**AIM OF THE EXERCISE:** Print, exactly as given, each line of the data from the line containing "Screen dimensions: 1568x680" up to and including its last line.

───── EXTRACTED MATERIAL ─────

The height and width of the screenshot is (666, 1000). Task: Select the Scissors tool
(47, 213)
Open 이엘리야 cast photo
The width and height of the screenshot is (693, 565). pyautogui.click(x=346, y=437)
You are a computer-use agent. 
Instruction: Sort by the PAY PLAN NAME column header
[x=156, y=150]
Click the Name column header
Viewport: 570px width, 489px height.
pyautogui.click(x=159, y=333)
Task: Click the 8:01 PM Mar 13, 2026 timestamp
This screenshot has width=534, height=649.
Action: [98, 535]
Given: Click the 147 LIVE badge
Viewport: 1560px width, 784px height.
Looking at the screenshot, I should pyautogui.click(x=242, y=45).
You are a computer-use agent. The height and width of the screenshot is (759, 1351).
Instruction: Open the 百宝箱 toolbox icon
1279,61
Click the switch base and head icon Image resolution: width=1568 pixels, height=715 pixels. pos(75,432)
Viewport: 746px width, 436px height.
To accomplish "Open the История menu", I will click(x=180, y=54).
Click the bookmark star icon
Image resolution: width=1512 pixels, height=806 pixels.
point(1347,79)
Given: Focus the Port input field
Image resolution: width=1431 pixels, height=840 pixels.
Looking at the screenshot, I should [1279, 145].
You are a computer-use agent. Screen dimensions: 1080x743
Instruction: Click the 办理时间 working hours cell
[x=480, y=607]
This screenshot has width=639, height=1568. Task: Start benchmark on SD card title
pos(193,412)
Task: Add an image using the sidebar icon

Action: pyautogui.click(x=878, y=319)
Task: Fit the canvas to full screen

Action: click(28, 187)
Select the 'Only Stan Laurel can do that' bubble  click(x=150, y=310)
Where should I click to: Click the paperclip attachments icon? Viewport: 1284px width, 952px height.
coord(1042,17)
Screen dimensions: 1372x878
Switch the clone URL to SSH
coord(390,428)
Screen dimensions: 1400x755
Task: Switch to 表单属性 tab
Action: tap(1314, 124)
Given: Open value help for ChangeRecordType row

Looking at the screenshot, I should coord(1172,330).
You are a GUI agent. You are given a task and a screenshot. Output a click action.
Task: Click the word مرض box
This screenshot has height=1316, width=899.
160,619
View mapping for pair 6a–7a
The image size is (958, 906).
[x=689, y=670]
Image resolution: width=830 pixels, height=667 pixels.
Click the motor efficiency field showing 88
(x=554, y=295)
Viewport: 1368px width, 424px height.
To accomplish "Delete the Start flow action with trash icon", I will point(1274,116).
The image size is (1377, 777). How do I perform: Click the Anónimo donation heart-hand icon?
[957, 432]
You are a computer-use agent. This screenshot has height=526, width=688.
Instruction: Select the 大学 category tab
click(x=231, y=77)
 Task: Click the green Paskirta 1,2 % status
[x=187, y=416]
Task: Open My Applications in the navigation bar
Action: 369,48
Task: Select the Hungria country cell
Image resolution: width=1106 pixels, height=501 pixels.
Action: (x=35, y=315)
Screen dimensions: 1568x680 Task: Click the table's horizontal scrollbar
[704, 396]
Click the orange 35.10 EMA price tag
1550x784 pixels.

─────

**ANSWER BELOW:**
Screen dimensions: 1568x680 Task: Click the table's horizontal scrollbar
[704, 396]
Click the orange 35.10 EMA price tag
1550x784 pixels.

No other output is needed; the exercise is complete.